**What to do:**
Using the records that follow, copy every line containing the word "Given".
(Material provided begins)
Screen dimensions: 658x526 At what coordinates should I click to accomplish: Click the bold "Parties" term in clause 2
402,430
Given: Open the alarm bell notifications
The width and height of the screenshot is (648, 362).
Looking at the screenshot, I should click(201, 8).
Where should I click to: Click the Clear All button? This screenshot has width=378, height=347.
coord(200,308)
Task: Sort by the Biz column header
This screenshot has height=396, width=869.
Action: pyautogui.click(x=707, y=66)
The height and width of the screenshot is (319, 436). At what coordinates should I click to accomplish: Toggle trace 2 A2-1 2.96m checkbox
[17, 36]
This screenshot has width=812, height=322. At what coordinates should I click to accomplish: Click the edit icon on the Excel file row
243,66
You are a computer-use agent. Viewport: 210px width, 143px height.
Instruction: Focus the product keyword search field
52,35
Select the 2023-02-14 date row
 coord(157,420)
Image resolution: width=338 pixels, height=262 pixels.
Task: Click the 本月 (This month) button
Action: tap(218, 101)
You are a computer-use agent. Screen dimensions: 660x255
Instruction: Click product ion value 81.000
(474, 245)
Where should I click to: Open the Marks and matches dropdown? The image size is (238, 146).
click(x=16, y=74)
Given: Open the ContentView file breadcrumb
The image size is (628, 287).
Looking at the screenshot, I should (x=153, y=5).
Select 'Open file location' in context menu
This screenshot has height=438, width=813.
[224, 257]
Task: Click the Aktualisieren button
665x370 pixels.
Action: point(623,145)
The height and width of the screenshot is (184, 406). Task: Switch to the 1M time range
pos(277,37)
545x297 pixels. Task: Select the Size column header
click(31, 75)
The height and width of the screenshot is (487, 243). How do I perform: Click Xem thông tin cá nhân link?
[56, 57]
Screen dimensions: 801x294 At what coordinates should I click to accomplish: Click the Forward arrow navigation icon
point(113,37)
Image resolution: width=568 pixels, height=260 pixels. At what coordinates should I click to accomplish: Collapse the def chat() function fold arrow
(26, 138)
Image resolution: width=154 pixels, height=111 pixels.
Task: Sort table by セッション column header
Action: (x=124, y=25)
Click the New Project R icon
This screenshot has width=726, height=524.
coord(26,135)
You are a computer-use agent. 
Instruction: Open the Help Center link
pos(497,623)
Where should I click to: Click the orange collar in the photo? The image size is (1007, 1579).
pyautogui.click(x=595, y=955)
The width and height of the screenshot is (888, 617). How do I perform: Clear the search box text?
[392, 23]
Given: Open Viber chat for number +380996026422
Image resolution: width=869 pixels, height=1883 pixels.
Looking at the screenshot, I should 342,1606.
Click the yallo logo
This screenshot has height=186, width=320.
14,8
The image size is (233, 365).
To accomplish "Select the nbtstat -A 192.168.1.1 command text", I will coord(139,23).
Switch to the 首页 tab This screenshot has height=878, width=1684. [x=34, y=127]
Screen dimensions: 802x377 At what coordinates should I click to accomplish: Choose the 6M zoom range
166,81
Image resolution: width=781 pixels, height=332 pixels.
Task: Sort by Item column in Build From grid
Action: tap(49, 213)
(Material provided ends)
**Answer:**
Given: Open the alarm bell notifications
Given: Open the ContentView file breadcrumb
Given: Open Viber chat for number +380996026422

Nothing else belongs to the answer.